■ Task
Extract every record, keeping each one exactly as it is.

(Data excerpts)

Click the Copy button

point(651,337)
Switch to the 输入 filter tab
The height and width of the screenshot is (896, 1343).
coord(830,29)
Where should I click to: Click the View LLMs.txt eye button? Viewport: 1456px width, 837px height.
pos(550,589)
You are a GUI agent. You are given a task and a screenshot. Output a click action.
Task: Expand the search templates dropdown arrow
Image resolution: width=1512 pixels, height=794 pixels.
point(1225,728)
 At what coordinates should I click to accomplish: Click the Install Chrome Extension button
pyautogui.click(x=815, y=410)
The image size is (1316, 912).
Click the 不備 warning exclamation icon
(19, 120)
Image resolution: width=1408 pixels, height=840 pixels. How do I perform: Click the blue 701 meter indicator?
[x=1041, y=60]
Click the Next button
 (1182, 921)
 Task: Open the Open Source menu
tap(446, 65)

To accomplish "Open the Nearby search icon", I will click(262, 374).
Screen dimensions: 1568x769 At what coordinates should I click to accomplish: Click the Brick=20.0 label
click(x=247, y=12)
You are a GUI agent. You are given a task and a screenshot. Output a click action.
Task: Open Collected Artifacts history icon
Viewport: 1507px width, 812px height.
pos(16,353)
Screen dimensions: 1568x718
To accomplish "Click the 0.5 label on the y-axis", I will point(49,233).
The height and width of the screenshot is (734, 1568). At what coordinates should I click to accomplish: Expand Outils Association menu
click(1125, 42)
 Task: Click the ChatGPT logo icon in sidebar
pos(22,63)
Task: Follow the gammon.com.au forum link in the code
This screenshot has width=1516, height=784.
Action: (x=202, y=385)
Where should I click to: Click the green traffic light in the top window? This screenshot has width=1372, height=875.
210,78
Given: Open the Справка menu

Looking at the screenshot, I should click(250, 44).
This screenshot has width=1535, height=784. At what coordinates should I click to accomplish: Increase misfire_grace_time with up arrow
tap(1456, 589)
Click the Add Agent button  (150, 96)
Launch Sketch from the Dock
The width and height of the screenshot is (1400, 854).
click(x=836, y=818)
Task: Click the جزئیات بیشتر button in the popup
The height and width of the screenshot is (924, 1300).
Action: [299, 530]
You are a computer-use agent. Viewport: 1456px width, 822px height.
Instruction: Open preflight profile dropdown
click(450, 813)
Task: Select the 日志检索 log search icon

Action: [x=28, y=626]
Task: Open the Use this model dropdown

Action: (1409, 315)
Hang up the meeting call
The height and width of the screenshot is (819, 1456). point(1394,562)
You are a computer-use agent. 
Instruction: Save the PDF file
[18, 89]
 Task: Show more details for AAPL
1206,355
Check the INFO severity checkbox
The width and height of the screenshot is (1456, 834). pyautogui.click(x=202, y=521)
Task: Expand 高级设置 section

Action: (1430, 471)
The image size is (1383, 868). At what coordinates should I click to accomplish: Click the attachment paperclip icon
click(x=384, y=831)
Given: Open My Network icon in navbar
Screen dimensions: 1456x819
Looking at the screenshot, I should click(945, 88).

(End Data excerpts)

■ Expected answer
Click the Copy button

point(651,337)
Switch to the 输入 filter tab
The height and width of the screenshot is (896, 1343).
coord(830,29)
Where should I click to: Click the View LLMs.txt eye button? Viewport: 1456px width, 837px height.
pos(550,589)
You are a GUI agent. You are given a task and a screenshot. Output a click action.
Task: Expand the search templates dropdown arrow
Image resolution: width=1512 pixels, height=794 pixels.
point(1225,728)
 At what coordinates should I click to accomplish: Click the Install Chrome Extension button
pyautogui.click(x=815, y=410)
The image size is (1316, 912).
Click the 不備 warning exclamation icon
(19, 120)
Image resolution: width=1408 pixels, height=840 pixels. How do I perform: Click the blue 701 meter indicator?
[x=1041, y=60]
Click the Next button
 (1182, 921)
 Task: Open the Open Source menu
tap(446, 65)

To accomplish "Open the Nearby search icon", I will click(262, 374).
Screen dimensions: 1568x769 At what coordinates should I click to accomplish: Click the Brick=20.0 label
click(x=247, y=12)
You are a GUI agent. You are given a task and a screenshot. Output a click action.
Task: Open Collected Artifacts history icon
Viewport: 1507px width, 812px height.
pos(16,353)
Screen dimensions: 1568x718
To accomplish "Click the 0.5 label on the y-axis", I will point(49,233).
The height and width of the screenshot is (734, 1568). At what coordinates should I click to accomplish: Expand Outils Association menu
click(1125, 42)
 Task: Click the ChatGPT logo icon in sidebar
pos(22,63)
Task: Follow the gammon.com.au forum link in the code
This screenshot has width=1516, height=784.
Action: (x=202, y=385)
Where should I click to: Click the green traffic light in the top window? This screenshot has width=1372, height=875.
210,78
Given: Open the Справка menu

Looking at the screenshot, I should click(250, 44).
This screenshot has width=1535, height=784. At what coordinates should I click to accomplish: Increase misfire_grace_time with up arrow
tap(1456, 589)
Click the Add Agent button  (150, 96)
Launch Sketch from the Dock
The width and height of the screenshot is (1400, 854).
click(x=836, y=818)
Task: Click the جزئیات بیشتر button in the popup
The height and width of the screenshot is (924, 1300).
Action: [299, 530]
You are a computer-use agent. Viewport: 1456px width, 822px height.
Instruction: Open preflight profile dropdown
click(450, 813)
Task: Select the 日志检索 log search icon

Action: [x=28, y=626]
Task: Open the Use this model dropdown

Action: (1409, 315)
Hang up the meeting call
The height and width of the screenshot is (819, 1456). point(1394,562)
You are a computer-use agent. 
Instruction: Save the PDF file
[18, 89]
 Task: Show more details for AAPL
1206,355
Check the INFO severity checkbox
The width and height of the screenshot is (1456, 834). pyautogui.click(x=202, y=521)
Task: Expand 高级设置 section

Action: (1430, 471)
The image size is (1383, 868). At what coordinates should I click to accomplish: Click the attachment paperclip icon
click(x=384, y=831)
Given: Open My Network icon in navbar
Screen dimensions: 1456x819
Looking at the screenshot, I should click(945, 88).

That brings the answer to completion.